*** Opening of Input ***

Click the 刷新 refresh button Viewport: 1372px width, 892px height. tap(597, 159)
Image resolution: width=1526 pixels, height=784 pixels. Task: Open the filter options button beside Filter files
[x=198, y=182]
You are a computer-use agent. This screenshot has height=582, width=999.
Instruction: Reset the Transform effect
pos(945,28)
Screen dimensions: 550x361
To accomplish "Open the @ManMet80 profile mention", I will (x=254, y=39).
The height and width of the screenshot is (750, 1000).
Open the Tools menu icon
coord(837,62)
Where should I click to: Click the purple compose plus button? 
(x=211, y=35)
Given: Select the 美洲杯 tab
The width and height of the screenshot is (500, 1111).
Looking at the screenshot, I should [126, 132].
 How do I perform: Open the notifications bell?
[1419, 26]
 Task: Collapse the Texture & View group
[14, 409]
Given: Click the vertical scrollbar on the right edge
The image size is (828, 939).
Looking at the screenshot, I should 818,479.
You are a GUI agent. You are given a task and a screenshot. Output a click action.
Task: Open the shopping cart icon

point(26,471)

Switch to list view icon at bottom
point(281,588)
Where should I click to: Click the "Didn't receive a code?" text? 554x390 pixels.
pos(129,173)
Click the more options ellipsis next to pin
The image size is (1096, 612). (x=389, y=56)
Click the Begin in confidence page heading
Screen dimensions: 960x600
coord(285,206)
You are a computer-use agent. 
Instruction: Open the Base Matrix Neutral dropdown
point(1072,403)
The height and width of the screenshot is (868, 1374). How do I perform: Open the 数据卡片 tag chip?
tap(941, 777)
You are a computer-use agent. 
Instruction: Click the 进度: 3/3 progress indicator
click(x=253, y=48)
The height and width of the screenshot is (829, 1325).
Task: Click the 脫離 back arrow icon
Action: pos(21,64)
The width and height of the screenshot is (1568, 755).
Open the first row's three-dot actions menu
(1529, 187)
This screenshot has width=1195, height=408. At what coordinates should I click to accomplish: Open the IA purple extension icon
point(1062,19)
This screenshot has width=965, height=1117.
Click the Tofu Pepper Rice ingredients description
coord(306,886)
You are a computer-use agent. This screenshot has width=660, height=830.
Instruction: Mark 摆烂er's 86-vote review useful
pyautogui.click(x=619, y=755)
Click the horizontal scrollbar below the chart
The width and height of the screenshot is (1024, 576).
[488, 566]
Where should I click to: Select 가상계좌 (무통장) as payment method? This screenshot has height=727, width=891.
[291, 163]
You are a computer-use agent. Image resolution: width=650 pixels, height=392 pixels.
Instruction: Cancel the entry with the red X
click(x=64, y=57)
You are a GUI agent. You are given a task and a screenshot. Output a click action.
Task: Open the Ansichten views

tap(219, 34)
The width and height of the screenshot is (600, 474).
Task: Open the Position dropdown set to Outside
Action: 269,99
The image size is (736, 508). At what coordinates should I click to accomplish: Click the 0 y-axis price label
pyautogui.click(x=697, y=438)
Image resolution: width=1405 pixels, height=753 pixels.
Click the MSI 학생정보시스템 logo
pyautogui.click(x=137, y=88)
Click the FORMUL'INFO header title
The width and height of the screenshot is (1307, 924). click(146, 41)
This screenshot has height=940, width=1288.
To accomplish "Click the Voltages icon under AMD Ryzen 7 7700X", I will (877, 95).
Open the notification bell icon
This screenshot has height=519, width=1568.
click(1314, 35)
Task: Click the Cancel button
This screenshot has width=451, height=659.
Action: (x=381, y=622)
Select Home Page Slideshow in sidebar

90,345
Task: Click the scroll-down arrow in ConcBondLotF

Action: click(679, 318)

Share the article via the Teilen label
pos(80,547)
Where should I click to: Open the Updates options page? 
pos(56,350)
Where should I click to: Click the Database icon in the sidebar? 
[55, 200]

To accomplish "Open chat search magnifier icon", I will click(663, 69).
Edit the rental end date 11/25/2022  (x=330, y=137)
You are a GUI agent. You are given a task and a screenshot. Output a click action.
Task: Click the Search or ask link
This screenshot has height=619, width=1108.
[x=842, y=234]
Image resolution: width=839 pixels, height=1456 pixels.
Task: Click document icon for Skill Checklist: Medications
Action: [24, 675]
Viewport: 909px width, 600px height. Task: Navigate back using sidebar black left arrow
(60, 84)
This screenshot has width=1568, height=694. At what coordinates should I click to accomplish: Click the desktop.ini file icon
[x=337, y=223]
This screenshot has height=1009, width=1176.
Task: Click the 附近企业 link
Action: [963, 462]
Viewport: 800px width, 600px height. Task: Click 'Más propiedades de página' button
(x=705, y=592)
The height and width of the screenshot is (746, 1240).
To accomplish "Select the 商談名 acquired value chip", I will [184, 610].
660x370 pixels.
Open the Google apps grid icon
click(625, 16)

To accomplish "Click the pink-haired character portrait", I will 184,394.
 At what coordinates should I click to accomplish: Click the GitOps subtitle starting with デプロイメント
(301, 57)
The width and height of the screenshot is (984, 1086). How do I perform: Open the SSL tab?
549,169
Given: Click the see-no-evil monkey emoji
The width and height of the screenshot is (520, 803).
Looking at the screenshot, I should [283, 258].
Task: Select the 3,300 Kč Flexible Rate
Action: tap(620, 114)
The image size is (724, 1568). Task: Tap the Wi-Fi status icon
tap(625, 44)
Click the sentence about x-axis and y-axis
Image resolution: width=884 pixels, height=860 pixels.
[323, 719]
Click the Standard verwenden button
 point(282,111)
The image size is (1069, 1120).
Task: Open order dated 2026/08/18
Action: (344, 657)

*** Close of Input ***

Please quote exactly the lines from the one containing "starting with デプロイメント" through the last line of the records above, both included, and nothing else.

● **Written solution**
 At what coordinates should I click to accomplish: Click the GitOps subtitle starting with デプロイメント
(301, 57)
The width and height of the screenshot is (984, 1086). How do I perform: Open the SSL tab?
549,169
Given: Click the see-no-evil monkey emoji
The width and height of the screenshot is (520, 803).
Looking at the screenshot, I should [283, 258].
Task: Select the 3,300 Kč Flexible Rate
Action: tap(620, 114)
The image size is (724, 1568). Task: Tap the Wi-Fi status icon
tap(625, 44)
Click the sentence about x-axis and y-axis
Image resolution: width=884 pixels, height=860 pixels.
[323, 719]
Click the Standard verwenden button
 point(282,111)
The image size is (1069, 1120).
Task: Open order dated 2026/08/18
Action: (344, 657)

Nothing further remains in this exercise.